Yeshivas

Agudah to the Pulitzers: No award for NYTimes Hasidic yeshiva stories

Advocacy group argues that the explosive investigation is not worthy of the prestigious prize

New York Times headquarters. Credit: Wikimedia Commons

Apr 25, 2023 10:55 PM

Updated: 

Agudath Israel of America, an organization that lobbies on behalf of the Haredi community, is urging the judges of the Pulitzer Prize not to give any of its prestigious awards to the New York Times for its recent coverage of Hasidic yeshivas. In a 30-page letter, Agudah criticized the quality of the Times reporting, and suggested that it may lead to antisemitism.

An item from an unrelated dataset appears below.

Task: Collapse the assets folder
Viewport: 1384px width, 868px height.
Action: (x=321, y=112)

In September, the Times published an investigative story about how some Hasidic yeshivas offer insufficient secular education and use corporal punishment. The Times found that Hasidic boys schools’ receive hundreds of millions of dollars annually from the state, citing more than $375 million of government funding the last year before the pandemic. The journalists interviewed over 275 people for the story, including current and former students, teachers, administrators, and parents. Since then, the news outlet has published several more stories on issues related to these yeshivas.

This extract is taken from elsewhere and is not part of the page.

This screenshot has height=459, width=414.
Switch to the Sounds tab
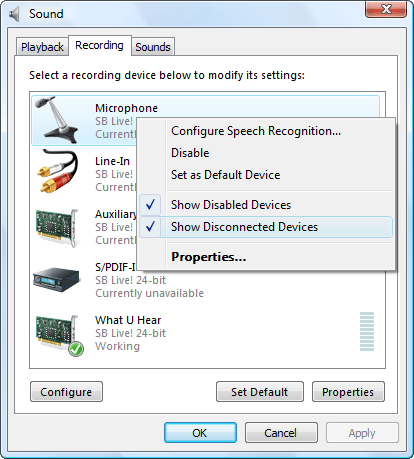pyautogui.click(x=153, y=47)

“We believe that awarding these articles, in any way, will be seen not only as a tacit approval and furtherance of offensive, antisemitic tropes, but would diminish the standing of the Pulitzer Prize by celebrating articles of demonstrably poor journalistic integrity,” the letter says.

Marjorie Miller, the administrator of the Pulitzer prizes, confirmed receipt of Agudah’s letter. Miller said the board receives many letters about work produced during the year, but declined to comment further.

According to a former member of the Pulitzer board, who asked to remain anonymous, letters like this are not unusual, and they don’t have an impact unless they raise problems the board views as serious.

Agudah’s letter alleges that the Times articles reinforce antisemitic tropes. “The articles raise and reinforce the notion that Orthodox Jews and their ‘bloc vote’ control and manipulate politicians; that Rabbis hold some kind of menacing, iron grip on their sheep-like congregants; that religious teachers are intrinsically oppressive and abusive to children; and that Hasidic Jews, generally, are inherently corrupt and intent on bilking the system,” it says.

The letter also describes data collected by the Anti-Defamation League and the New York Police Department indicating a rise in antisemitic hate crimes since 2020. The letter quotes ADL CEO Jonathan Greenblatt as saying that the vast majority of antisemitic attacks target Orthodox Jews.

The letter doesn't draw a direct link between these stories and the rise in antisemitic attacks, and the ADL did not respond to multiple requests from Shtetl seeking such data.

The letter criticizes the Times’s use of sources associated with Young Advocates for Fair Education, an organization that advocates for the government to regulate Hasidic yeshivas more strictly, and Footsteps, an organization that helps those who choose to leave the Orthodox community. Yaffed was formerly led by Naftuli Moster, the editor-in-chief of Shtetl.

Agudah’s recent letter to the Pulitzer board is one of many actions it has taken to criticize the Times investigation; Agudah has also mounted a media and billboard campaign near the Times building in Manhattan.

This work is part of a campaign among Haredi leaders to shed doubt on the Times report. Before the September article was published, state assembly member Simcha Eichenstein, who represents Boro Park, penned an op-ed in the New York Sun accusing the Times of bias.

In February, the New York Times won a George Polk award for its September report on Hasidic yeshivas. Pulitzer Prize winners will be announced on May 8.